Converting IV Ceftriaxone to Oral Cefuroxime (Ceftin)
When converting from IV ceftriaxone to oral cefuroxime (Ceftin), the recommended dosage is 500 mg orally twice daily (q12h).
Rationale for Conversion
Cefuroxime is a second-generation cephalosporin that provides appropriate coverage for many of the same pathogens targeted by IV ceftriaxone.

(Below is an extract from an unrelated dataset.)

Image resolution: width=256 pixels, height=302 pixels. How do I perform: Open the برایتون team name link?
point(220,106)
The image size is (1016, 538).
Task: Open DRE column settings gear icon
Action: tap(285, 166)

When patients show clinical improvement on IV therapy and are ready for oral conversion, cefuroxime offers several advantages:
- Good bioavailability when taken orally
- Similar spectrum of activity against common pathogens
- Established efficacy in various infection types
- Well-tolerated side effect profile
Dosing Guidelines
The standard adult dosing for oral cefuroxime (Ceftin) after IV ceftriaxone is:
| Infection Type | Recommended Dosage | Duration |
|---|---|---|
| Most infections | 500 mg PO q12h | 5-7 days* |
| Severe infections | 500 mg PO q8h | 10-14 days |
*Total duration includes both IV and oral therapy combined
Considerations for Specific Pathogens
The appropriateness of conversion depends on the targeted pathogen:
- Streptococcus pneumoniae: Cefuroxime provides good coverage, especially for penicillin-sensitive strains 1
- Haemophilus influenzae: Cefuroxime is effective but less active than cefpodoxime against this pathogen 1
- Moraxella catarrhalis: Cefuroxime provides adequate coverage
Alternative Oral Options
If cefuroxime is not suitable, consider these alternatives based on the pathogen:
- Cefpodoxime proxetil: 200 mg PO q12h - Better activity against H. influenzae than cefuroxime 1
- Cefdinir: 300 mg PO q12h - Well-tolerated with good palatability 1
- Cefixime: 400 mg PO once daily - Good for gram-negative coverage but limited gram-positive activity 1
- Amoxicillin-clavulanate: 875 mg PO q12h - For broader coverage including anaerobes 1
Clinical Decision Algorithm
Confirm clinical improvement on IV ceftriaxone:
- Decreasing fever
- Improving symptoms
- Declining inflammatory markers
Verify patient can tolerate oral medications:
- No vomiting
- Functioning GI tract
- Able to swallow
Check pathogen susceptibility (if culture results available):
- Ensure the isolated organism is susceptible to cefuroxime
- Consider MIC values when available
Initiate oral therapy with cefuroxime 500 mg PO q12h
Monitor for clinical response after conversion:
- Continued improvement in symptoms
- No recurrence of fever
- No new adverse effects
Common Pitfalls to Avoid
- Inadequate duration: Ensure the total course (IV + oral) is appropriate for the specific infection
- Premature conversion: Patients should demonstrate clear clinical improvement before switching to oral therapy
- Inappropriate selection: For certain pathogens (e.g., MRSA, Pseudomonas), cefuroxime may not provide adequate coverage
- Dosing errors: The 500 mg twice daily dosing is standard; lower doses may be inadequate for many infections
Special Considerations
- For patients with renal impairment (CrCl <30 mL/min), reduce dosage to 500 mg once daily
- Take cefuroxime with food to enhance absorption and bioavailability
- Avoid administration with antacids which may reduce absorption
By following these guidelines, you can effectively transition patients from IV ceftriaxone to oral cefuroxime while maintaining appropriate antimicrobial coverage and promoting patient recovery.